I'm trying to make it easy to read/describe a list of numbers. If I had a sequence of 1000 consecutive files It could be clearly listed as file[0001-1000] rather than file['0001','0002','0003' etc...]
我正设法使读/描述一串数字变得容易。如果我有一个连续1000个文件的序列,它可以被清楚地列出为文件[0001-]而不是文件['0001','0002','0003'等等…
Edit1(based on suggestion): Given a flattened list, how would you derive the glob patterns?
Edit1(基于建议):给定一个扁平的列表,如何派生glob模式?
Edit2 I'm trying to break the problem down into smaller pieces. Here is an example of part of the solution: data1 works, data2 returns 0010 as 64, data3 (the realworld data) doesn't work:
Edit2,我试着把问题分解成小块。这里有一个解决方案的部分示例:data1工作,data2返回0010作为64,data3 (realworld数据)不起作用:
# Find runs of consecutive numbers using groupby.

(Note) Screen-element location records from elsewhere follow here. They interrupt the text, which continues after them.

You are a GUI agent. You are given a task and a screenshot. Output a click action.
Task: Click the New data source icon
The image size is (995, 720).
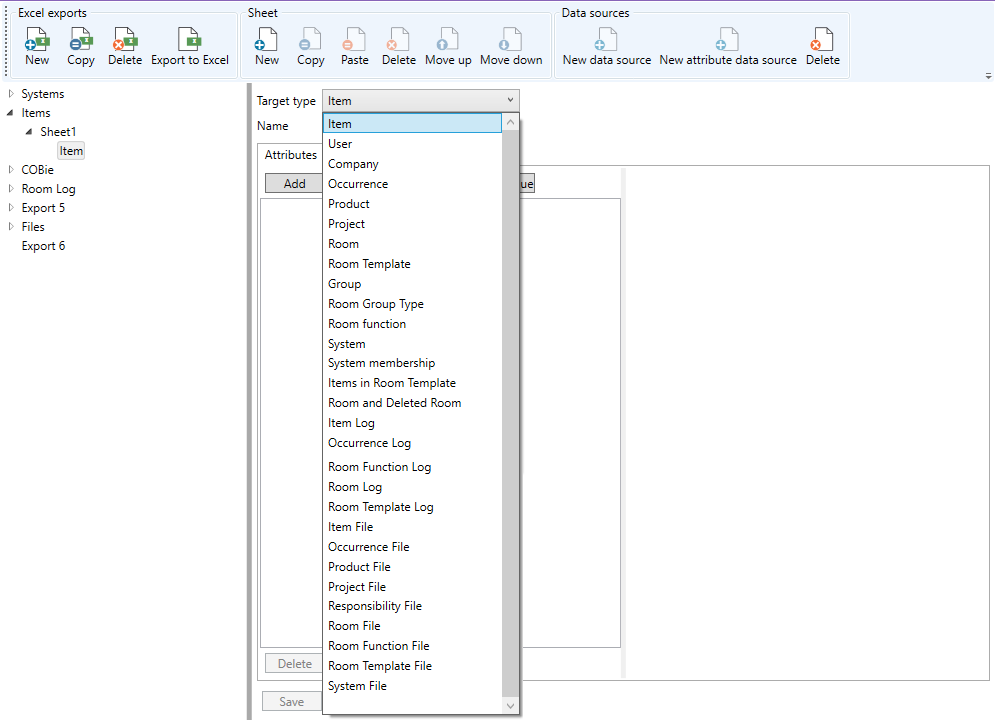(606, 41)
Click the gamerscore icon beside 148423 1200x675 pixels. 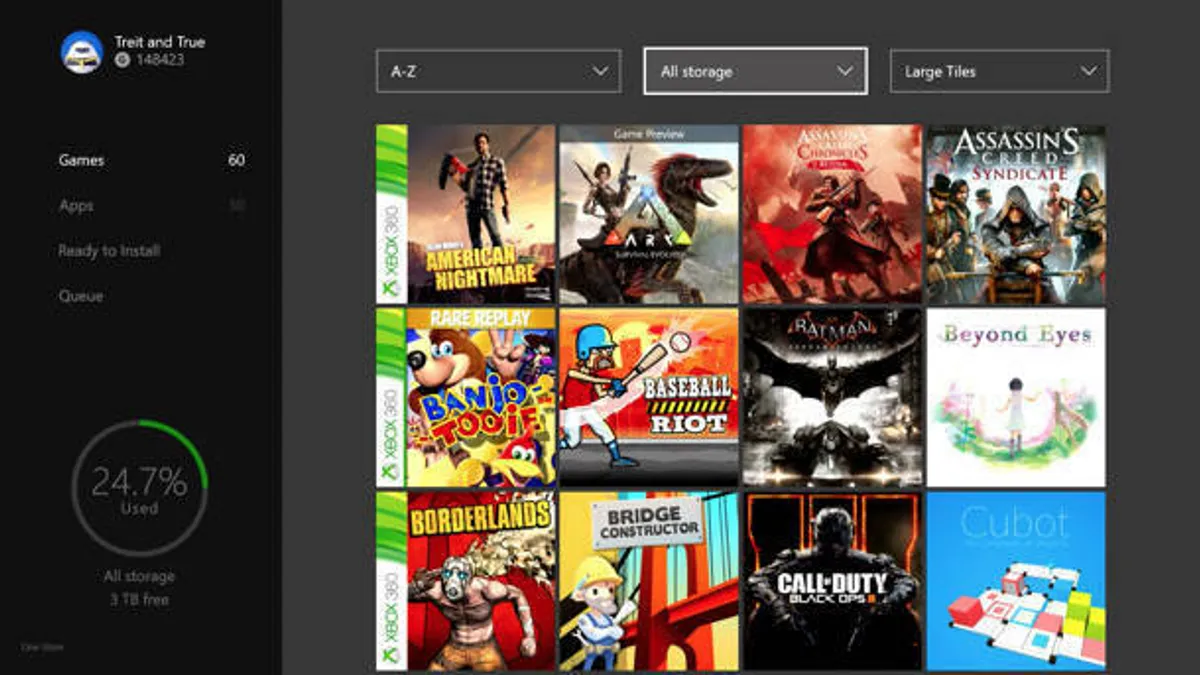tap(120, 58)
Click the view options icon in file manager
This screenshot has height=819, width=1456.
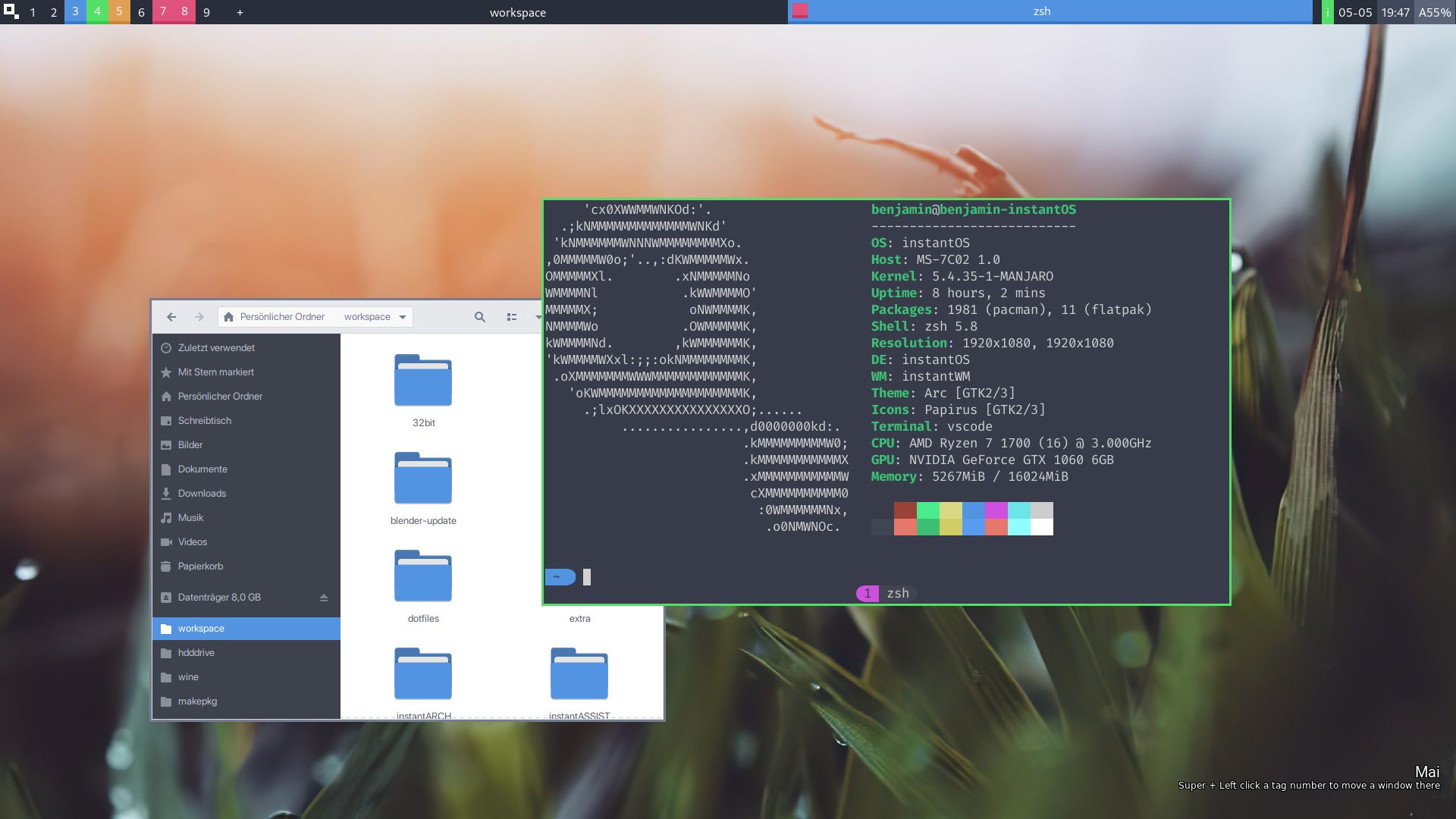click(x=512, y=316)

The key to the solution
# is differencing with a range so that consecutive numbers all appear in
# same group.
from operator import itemgetter
from itertools import *
data1=[01,02,03,10,11,100,9999]
data2=[0001,0002,0003,0010,0011,0100,9999]
data3=['image_0001','image_0002','image_0003','image_0010','image_0011','image_0011-2','image_0011-3','image_0100','image_9999']
list1 = []
for k, g in groupby(enumerate(data1), lambda (i,x):i-x):
list1.append(map(itemgetter(1), g))
print 'data1'
print list1
list2 = []
for k, g in groupby(enumerate(data2), lambda (i,x):i-x):
list2.append(map(itemgetter(1), g))
print '\ndata2'
print list2
returns:
返回:
data1
[[1, 2, 3], [10, 11], [100], [9999]]
data2
[[1, 2, 3], [8, 9], [64], [9999]]
3 个解决方案
#1
6
Here is a working implementation of what you want to achieve, using the code you added as a starting point:
以下是您想要实现的目标的有效实现,使用您添加的代码作为起点:
#!/usr/bin/env python
import itertools
import re
# This algorithm only works if DATA is sorted.
DATA = ["image_0001", "image_0002", "image_0003",
"image_0010", "image_0011",
"image_0011-1", "image_0011-2", "image_0011-3",
"image_0100", "image_9999"]
def extract_number(name):
# Match the last number in the name and return it as a string,
# including leading zeroes (that's important for formatting below).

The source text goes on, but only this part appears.